First on this tape, Mike Leigh’s Life Is Sweet.
Aside from this being a great film, I have a particular fondness for it, because I went to school with one of its stars, Claire Skinner, now far more famous for starring in Outnumbered. I still vividly remember spending a lot of time at school with her and Amanda Heywood, writing little plays which we’d then perform for the other children in the class. I particularly remember her ad-libbing an impersonation of an advert for Flash Cleaner that got a huge laugh, thus proving that she was the talented one. I’d like to say that I knew at the time she would be successful, but that’s not the kind of thing you think when you’re nine years old. In a very strange coincidence, just a day after I wrote this entry I got a text from my sister telling me she’d just met Claire, and that she had remembered me and asked after me. I’d originally written here “I wonder if she’d remember me” but now that question’s answered.
Jane Horrocks got most of the attention in this as her twin sister, but I always felt her performance was veering a bit to close to parody. And a lot of her lines sound dubbed, as if they decided to change her voice after filming. She’s the complete opposite of her sister, a neurotic mess of ticks and twitches, suffering from bulimia and horrendously low self-esteem. She’s not helped by the generally unsupportive attitude of her family, although she’s clearly hard to live with.
Jim Broadbent and Alison Steadman play the parents. They’re generally happy, but he harbours a desire to do something more.
Their friend Timothy Spall is opening a restaurant, the Regret Rien, with the most revolting menu imaginable. Steadman offers to help out at the opening, when his waitress lets him down.
The opening is not a success.

DATASET EXCERPT

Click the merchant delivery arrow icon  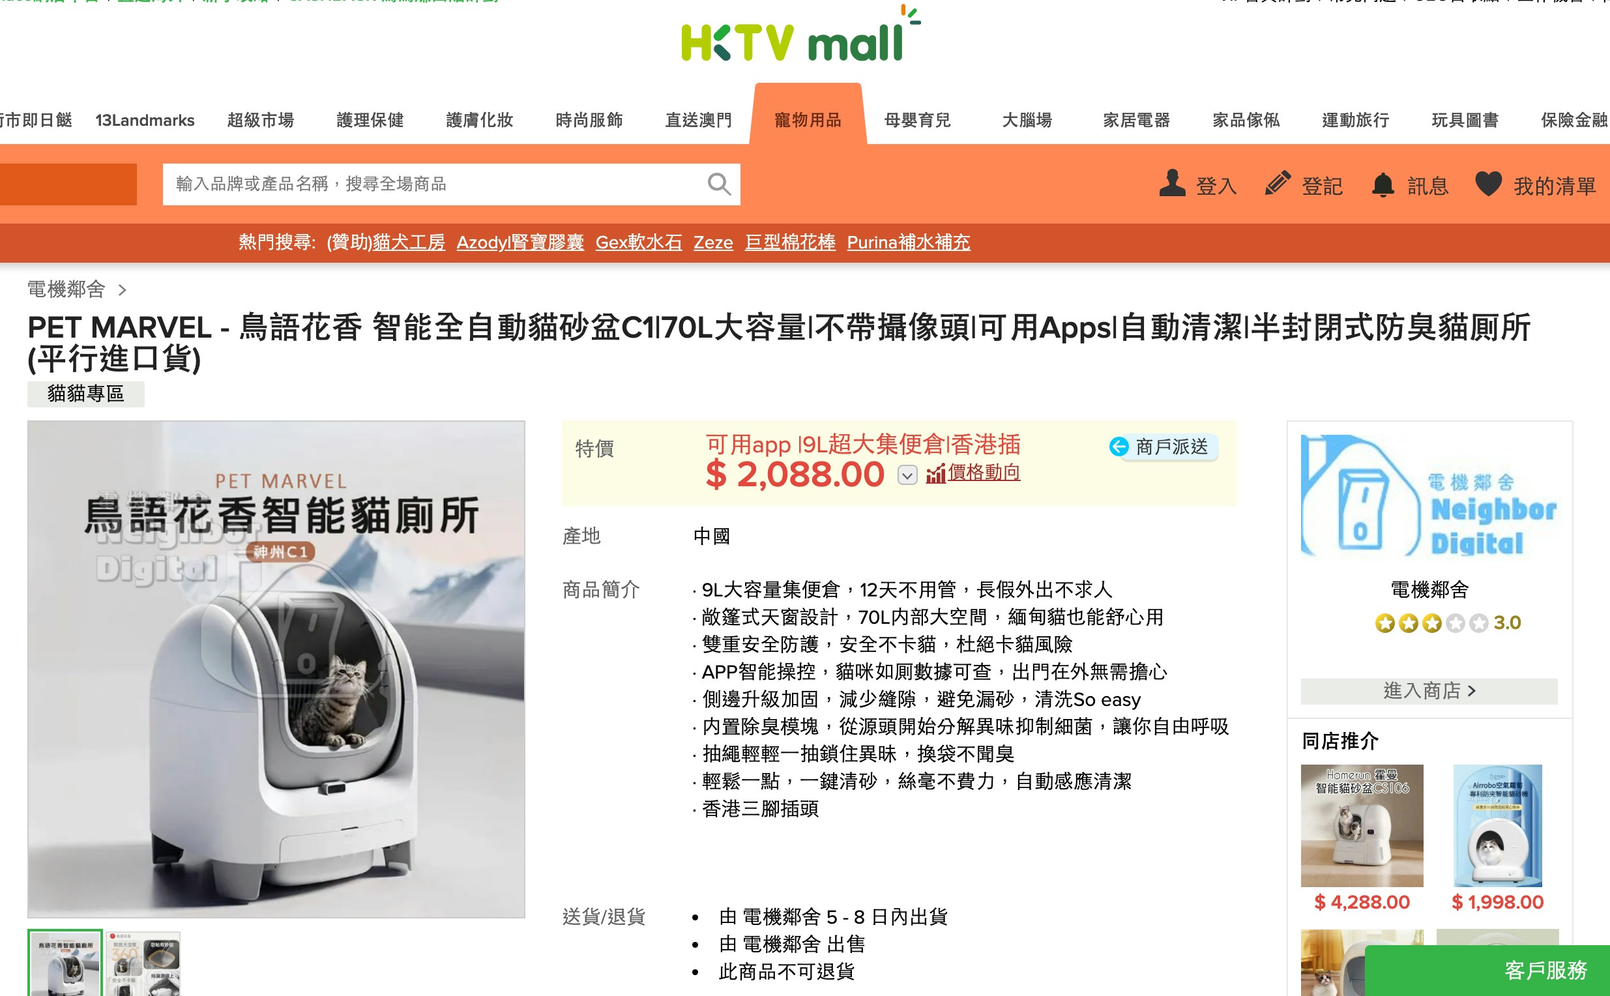coord(1119,447)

WHAT TO PRODUCE
Can you reproduce everything in the review of Life Is Sweet from "Jane Horrocks got" down to "not a success."? Rely only on the review of Life Is Sweet.

FINISHED EXERCISE
Jane Horrocks got most of the attention in this as her twin sister, but I always felt her performance was veering a bit to close to parody. And a lot of her lines sound dubbed, as if they decided to change her voice after filming. She’s the complete opposite of her sister, a neurotic mess of ticks and twitches, suffering from bulimia and horrendously low self-esteem. She’s not helped by the generally unsupportive attitude of her family, although she’s clearly hard to live with.
Jim Broadbent and Alison Steadman play the parents. They’re generally happy, but he harbours a desire to do something more.
Their friend Timothy Spall is opening a restaurant, the Regret Rien, with the most revolting menu imaginable. Steadman offers to help out at the opening, when his waitress lets him down.
The opening is not a success.